Die personalisierte Medizin ist ja momentan
in aller Munde. Wie will man sich auf diesem Gebiet in Zürich positionieren?
Wir
haben gerade das «Zentrum für Personalisierte Medizin» lanciert. Der Begriff «personalisierte
Medizin» ist breit und nicht klar definiert; er beginnt sich jedoch als Synonym
für «Genomisierte Medizin» durchzusetzen. Und so wird er auch in unserem
Zentrum verstanden. Die genetische und epigenetische Disposition einer Person
bildet die Grundlage für eine darauf abgestimmte Therapie. Diese Zusammenhänge
sollen auf molekularer Ebene erforscht werden, und dazu braucht es Spezialisten
aus den verschiedensten Gebieten.
Welches sind die nächsten Schritte,
die Sie als Geschäftsführerin angehen wollen?
Es
geht uns in erster Linie darum, die Ausgangslage für Zusammenarbeiten zu
verbessern, die Synergien optimal zu bündeln. Die medizinische Forschung wird
immer interdisziplinärer. Ohne über das eigene Gebiet hinauszublicken, wird es
in Zukunft kaum mehr bahnbrechende Resultate geben.
Aber die Forschenden sind doch bereits
gut vernetzt
Die
Wissenschaftler treffen sich zwar an Fachkongressen, stossen da aber häufig auf
ähnlich Gesinnte. Oder sie lernen durch Zufall tausende von Kilometern entfernt
jemanden kennen, wissen aber nicht, dass die gesuchte Expertise auch in
unmittelbarer Nachbarschaft vorhanden wäre. Ein regelmässiger und direkter
Austausch, der durch geographische Nähe erleichtert wird, bringt die
Zusammenarbeit in aller Regel viel rascher voran.

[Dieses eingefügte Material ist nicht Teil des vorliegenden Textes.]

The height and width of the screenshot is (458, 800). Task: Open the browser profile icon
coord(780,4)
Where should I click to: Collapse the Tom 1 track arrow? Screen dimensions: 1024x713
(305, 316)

Was braucht es für diesen direkten Austausch?
Zuerst
müssen wir uns um die interne Kommunikation kümmern. Innerhalb der beiden
Hochschulen und des Universitätsspitals möchten wir unserer Institution zu noch
mehr Sichtbarkeit verhelfen. Und mittelfristig werden wir auch unsere Kontakte
zu Industrie und Wirtschaft ausbauen.
Gab es für die Hochschulmedizin Zürich
eigentlich ein Vorbild?
Man
muss lange suchen, bis man einen vergleichbaren strategischen Zusammenschluss
von Forschungsinstituten findet. Die Ausgangslage in Zürich ist für so einen
Verbund einfach hervorragend. Aber selbstverständlich gibt es ein berühmtes
Beispiel: In der Region Boston arbeiten das Massachusetts Institute of
Technology (MIT), die Harvard Medical School, die Harvard University und die Spitäler
eng zusammen. Seit fast 40 Jahren sind dort Grundlagenwissenschaften, Medizin
und Technik äusserst erfolgreich zusammengeführt. Boston ist für uns zugleich
Vorbild und Benchmark.
Wie ist die Resonanz auf das Label «Hochschulmedizin
Zürich» bislang?
Sehr
gut. Erstens haben wir viele positive Rückmeldungen von Seiten beider
Hochschulen und des Universitätsspitals erhalten: Unsere Dienstleistungen, etwa
Unterstützung beim Aufbau von interdisziplinären Forschungsprojekten und bei
der Mittelakquisition, wird offensichtlich gern in Anspruch genommen. Zweitens wollen
Forschende immer häufiger wissen, wie sie ebenfalls unter das Dach der
Hochschulmedizin Zürich kommen können. Ein gutes Zeichen.
Hochschulmedizin Zürich
Die Universität Zürich, die ETH Zürich und das Universitätsspital Zürich lancierten 2012 den Verbund «Hochschulmedizin Zürich». Dieser soll den Forschungsplatz Zürich stärken, von der biomedizinischen Grundlagenforschung über Medizintechnik und klinische Forschung bis zur medizinischen Versorgung. Zum Verbund gehören: das Center for EXperimental & Clinical Imaging TEchnologies Zürich (EXCITE Zürich), der Node in Infection & Immunity, das Zentrum für Neurowissenschaften Zürich (ZNZ), das Grossprojekt Zurich Heart, das Netzwerk Regenerative Medizin und das Zentrum für Personalisierte Medizin.